**Problem**
Output, exactly as written, the lines of the data below from the one containing "Task: Select ETH as payment method" to the end.

[Dataset entries]
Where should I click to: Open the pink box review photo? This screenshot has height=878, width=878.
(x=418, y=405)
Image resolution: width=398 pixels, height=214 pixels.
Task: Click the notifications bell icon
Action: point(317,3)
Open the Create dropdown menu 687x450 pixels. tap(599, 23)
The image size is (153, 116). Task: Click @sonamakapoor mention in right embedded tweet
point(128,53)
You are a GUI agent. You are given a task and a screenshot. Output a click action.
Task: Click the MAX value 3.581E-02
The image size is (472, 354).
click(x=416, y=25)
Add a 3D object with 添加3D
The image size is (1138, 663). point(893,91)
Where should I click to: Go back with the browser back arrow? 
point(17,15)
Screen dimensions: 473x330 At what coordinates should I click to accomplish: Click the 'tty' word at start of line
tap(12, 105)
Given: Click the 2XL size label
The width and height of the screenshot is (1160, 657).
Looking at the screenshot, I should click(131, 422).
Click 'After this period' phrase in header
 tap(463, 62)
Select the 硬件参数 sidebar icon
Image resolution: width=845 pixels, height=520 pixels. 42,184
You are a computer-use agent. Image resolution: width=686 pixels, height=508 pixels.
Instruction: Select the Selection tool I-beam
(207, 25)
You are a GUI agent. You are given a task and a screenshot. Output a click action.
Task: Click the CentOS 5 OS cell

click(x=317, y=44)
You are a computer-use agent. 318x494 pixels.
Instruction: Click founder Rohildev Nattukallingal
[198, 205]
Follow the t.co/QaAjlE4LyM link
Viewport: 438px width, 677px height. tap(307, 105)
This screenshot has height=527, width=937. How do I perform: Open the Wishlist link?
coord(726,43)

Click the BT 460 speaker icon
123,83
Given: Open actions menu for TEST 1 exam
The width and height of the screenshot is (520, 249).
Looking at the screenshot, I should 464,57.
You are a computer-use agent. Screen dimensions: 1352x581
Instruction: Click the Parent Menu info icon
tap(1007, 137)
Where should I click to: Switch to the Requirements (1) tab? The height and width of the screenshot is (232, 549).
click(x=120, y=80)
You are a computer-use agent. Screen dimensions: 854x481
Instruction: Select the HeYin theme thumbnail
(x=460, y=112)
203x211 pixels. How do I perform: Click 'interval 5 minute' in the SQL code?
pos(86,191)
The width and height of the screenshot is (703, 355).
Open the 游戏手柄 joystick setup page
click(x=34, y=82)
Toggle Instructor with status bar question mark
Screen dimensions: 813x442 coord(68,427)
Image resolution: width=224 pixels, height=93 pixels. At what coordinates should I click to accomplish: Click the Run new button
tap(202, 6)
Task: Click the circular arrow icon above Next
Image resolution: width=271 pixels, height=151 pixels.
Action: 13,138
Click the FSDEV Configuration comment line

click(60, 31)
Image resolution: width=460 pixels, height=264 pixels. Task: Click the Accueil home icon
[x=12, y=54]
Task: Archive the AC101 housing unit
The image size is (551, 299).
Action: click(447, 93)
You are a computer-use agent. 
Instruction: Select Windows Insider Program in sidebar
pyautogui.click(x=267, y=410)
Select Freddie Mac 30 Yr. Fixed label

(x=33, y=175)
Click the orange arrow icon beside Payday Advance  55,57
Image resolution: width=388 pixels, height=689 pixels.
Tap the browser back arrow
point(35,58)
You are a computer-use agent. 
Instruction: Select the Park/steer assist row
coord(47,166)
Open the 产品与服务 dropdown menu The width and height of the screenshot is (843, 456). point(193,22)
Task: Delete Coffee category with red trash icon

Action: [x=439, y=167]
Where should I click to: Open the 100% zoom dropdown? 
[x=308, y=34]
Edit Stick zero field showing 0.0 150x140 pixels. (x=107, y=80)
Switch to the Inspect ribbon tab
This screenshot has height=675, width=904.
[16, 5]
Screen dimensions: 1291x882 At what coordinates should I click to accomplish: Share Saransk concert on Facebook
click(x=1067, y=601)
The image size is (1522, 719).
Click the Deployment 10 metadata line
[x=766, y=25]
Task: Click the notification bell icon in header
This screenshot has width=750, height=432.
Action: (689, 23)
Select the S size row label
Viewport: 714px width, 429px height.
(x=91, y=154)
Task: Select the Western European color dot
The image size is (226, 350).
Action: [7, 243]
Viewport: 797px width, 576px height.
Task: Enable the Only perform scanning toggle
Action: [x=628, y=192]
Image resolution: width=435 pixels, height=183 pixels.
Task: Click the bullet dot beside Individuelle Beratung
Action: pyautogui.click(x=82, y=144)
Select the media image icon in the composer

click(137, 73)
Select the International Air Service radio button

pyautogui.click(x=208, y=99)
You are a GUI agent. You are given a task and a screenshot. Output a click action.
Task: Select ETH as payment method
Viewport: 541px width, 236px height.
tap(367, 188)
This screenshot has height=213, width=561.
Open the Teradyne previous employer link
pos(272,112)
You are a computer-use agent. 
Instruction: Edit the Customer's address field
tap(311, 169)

**Response area**
Task: Select ETH as payment method
Viewport: 541px width, 236px height.
tap(367, 188)
This screenshot has height=213, width=561.
Open the Teradyne previous employer link
pos(272,112)
You are a computer-use agent. 
Instruction: Edit the Customer's address field
tap(311, 169)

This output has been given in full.